AVAILABLE RECORDS>
........

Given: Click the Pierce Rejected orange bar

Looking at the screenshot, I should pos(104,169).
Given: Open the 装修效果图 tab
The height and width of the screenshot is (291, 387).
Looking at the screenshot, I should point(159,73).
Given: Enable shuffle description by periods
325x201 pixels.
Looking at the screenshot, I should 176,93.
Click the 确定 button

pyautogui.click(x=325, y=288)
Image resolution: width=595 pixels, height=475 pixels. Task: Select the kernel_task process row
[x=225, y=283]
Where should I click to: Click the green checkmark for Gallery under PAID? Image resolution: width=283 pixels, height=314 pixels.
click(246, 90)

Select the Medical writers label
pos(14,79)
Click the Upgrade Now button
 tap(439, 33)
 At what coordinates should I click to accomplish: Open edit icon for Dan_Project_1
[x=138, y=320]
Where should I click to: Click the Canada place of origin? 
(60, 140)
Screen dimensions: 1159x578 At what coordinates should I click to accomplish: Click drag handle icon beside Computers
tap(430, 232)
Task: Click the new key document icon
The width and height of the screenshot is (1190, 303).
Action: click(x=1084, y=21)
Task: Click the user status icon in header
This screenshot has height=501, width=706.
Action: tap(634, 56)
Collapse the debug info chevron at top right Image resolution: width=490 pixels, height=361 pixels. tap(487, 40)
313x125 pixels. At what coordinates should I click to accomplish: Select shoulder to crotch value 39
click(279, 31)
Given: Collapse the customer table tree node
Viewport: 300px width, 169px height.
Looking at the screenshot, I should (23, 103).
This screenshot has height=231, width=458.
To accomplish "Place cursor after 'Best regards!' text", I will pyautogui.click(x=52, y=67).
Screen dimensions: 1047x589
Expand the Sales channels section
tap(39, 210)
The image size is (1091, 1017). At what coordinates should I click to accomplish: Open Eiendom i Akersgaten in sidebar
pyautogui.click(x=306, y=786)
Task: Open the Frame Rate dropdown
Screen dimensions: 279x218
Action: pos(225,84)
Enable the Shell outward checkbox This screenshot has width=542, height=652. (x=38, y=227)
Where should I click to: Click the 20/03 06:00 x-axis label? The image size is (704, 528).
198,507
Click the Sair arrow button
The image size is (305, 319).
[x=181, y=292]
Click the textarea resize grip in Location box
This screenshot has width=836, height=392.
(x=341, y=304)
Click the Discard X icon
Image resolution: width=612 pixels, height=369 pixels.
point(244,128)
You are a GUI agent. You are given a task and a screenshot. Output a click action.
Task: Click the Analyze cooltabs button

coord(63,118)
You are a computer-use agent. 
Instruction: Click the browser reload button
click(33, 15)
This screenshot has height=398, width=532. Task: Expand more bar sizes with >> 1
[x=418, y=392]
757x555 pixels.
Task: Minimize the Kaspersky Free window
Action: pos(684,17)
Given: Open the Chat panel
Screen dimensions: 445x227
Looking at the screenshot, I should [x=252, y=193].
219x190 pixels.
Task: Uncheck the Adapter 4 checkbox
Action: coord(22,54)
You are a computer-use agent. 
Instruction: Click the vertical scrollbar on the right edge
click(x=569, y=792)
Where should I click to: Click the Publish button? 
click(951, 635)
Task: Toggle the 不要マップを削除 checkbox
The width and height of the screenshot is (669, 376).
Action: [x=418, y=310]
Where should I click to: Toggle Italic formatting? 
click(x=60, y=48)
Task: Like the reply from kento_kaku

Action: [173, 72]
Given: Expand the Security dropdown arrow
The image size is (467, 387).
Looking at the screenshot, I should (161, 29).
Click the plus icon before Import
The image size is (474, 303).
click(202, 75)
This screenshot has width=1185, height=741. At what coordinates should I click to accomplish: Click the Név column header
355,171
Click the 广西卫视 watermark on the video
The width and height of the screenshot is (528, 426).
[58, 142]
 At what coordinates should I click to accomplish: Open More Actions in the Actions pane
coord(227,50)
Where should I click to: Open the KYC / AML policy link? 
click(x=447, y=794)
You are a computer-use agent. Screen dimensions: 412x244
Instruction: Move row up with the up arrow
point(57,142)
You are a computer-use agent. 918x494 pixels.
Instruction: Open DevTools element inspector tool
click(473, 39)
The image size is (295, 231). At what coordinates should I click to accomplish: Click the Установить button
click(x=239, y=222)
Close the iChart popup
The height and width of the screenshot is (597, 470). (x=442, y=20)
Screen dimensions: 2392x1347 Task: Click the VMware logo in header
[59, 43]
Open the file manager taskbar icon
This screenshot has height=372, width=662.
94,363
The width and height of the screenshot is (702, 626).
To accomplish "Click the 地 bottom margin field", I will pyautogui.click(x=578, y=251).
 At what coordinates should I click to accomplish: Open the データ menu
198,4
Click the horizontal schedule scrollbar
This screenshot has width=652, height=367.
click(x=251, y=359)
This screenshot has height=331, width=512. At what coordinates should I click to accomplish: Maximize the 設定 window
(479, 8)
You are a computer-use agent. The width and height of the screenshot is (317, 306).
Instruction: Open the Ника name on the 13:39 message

........

WHAT YOU NEED TO DO> Every entry, from first to last, is to be reproduced exactly.

COMPLETED TASK>
Given: Click the Pierce Rejected orange bar

Looking at the screenshot, I should pos(104,169).
Given: Open the 装修效果图 tab
The height and width of the screenshot is (291, 387).
Looking at the screenshot, I should point(159,73).
Given: Enable shuffle description by periods
325x201 pixels.
Looking at the screenshot, I should 176,93.
Click the 确定 button

pyautogui.click(x=325, y=288)
Image resolution: width=595 pixels, height=475 pixels. Task: Select the kernel_task process row
[x=225, y=283]
Where should I click to: Click the green checkmark for Gallery under PAID? Image resolution: width=283 pixels, height=314 pixels.
click(246, 90)

Select the Medical writers label
pos(14,79)
Click the Upgrade Now button
 tap(439, 33)
 At what coordinates should I click to accomplish: Open edit icon for Dan_Project_1
[x=138, y=320]
Where should I click to: Click the Canada place of origin? 
(60, 140)
Screen dimensions: 1159x578 At what coordinates should I click to accomplish: Click drag handle icon beside Computers
tap(430, 232)
Task: Click the new key document icon
The width and height of the screenshot is (1190, 303).
Action: click(x=1084, y=21)
Task: Click the user status icon in header
This screenshot has height=501, width=706.
Action: tap(634, 56)
Collapse the debug info chevron at top right Image resolution: width=490 pixels, height=361 pixels. tap(487, 40)
313x125 pixels. At what coordinates should I click to accomplish: Select shoulder to crotch value 39
click(279, 31)
Given: Collapse the customer table tree node
Viewport: 300px width, 169px height.
Looking at the screenshot, I should (23, 103).
This screenshot has height=231, width=458.
To accomplish "Place cursor after 'Best regards!' text", I will pyautogui.click(x=52, y=67).
Screen dimensions: 1047x589
Expand the Sales channels section
tap(39, 210)
The image size is (1091, 1017). At what coordinates should I click to accomplish: Open Eiendom i Akersgaten in sidebar
pyautogui.click(x=306, y=786)
Task: Open the Frame Rate dropdown
Screen dimensions: 279x218
Action: pos(225,84)
Enable the Shell outward checkbox This screenshot has width=542, height=652. (x=38, y=227)
Where should I click to: Click the 20/03 06:00 x-axis label? The image size is (704, 528).
198,507
Click the Sair arrow button
The image size is (305, 319).
[x=181, y=292]
Click the textarea resize grip in Location box
This screenshot has width=836, height=392.
(x=341, y=304)
Click the Discard X icon
Image resolution: width=612 pixels, height=369 pixels.
point(244,128)
You are a GUI agent. You are given a task and a screenshot. Output a click action.
Task: Click the Analyze cooltabs button

coord(63,118)
You are a computer-use agent. 
Instruction: Click the browser reload button
click(33, 15)
This screenshot has height=398, width=532. Task: Expand more bar sizes with >> 1
[x=418, y=392]
757x555 pixels.
Task: Minimize the Kaspersky Free window
Action: pos(684,17)
Given: Open the Chat panel
Screen dimensions: 445x227
Looking at the screenshot, I should [x=252, y=193].
219x190 pixels.
Task: Uncheck the Adapter 4 checkbox
Action: coord(22,54)
You are a computer-use agent. 
Instruction: Click the vertical scrollbar on the right edge
click(x=569, y=792)
Where should I click to: Click the Publish button? 
click(951, 635)
Task: Toggle the 不要マップを削除 checkbox
The width and height of the screenshot is (669, 376).
Action: [x=418, y=310]
Where should I click to: Toggle Italic formatting? 
click(x=60, y=48)
Task: Like the reply from kento_kaku

Action: [173, 72]
Given: Expand the Security dropdown arrow
The image size is (467, 387).
Looking at the screenshot, I should (161, 29).
Click the plus icon before Import
The image size is (474, 303).
click(202, 75)
This screenshot has width=1185, height=741. At what coordinates should I click to accomplish: Click the Név column header
355,171
Click the 广西卫视 watermark on the video
The width and height of the screenshot is (528, 426).
[58, 142]
 At what coordinates should I click to accomplish: Open More Actions in the Actions pane
coord(227,50)
Where should I click to: Open the KYC / AML policy link? 
click(x=447, y=794)
You are a computer-use agent. Screen dimensions: 412x244
Instruction: Move row up with the up arrow
point(57,142)
You are a computer-use agent. 918x494 pixels.
Instruction: Open DevTools element inspector tool
click(473, 39)
The image size is (295, 231). At what coordinates should I click to accomplish: Click the Установить button
click(x=239, y=222)
Close the iChart popup
The height and width of the screenshot is (597, 470). (x=442, y=20)
Screen dimensions: 2392x1347 Task: Click the VMware logo in header
[59, 43]
Open the file manager taskbar icon
This screenshot has height=372, width=662.
94,363
The width and height of the screenshot is (702, 626).
To accomplish "Click the 地 bottom margin field", I will pyautogui.click(x=578, y=251).
 At what coordinates should I click to accomplish: Open the データ menu
198,4
Click the horizontal schedule scrollbar
This screenshot has width=652, height=367.
click(x=251, y=359)
This screenshot has height=331, width=512. At what coordinates should I click to accomplish: Maximize the 設定 window
(479, 8)
You are a computer-use agent. The width and height of the screenshot is (317, 306).
Instruction: Open the Ника name on the 13:39 message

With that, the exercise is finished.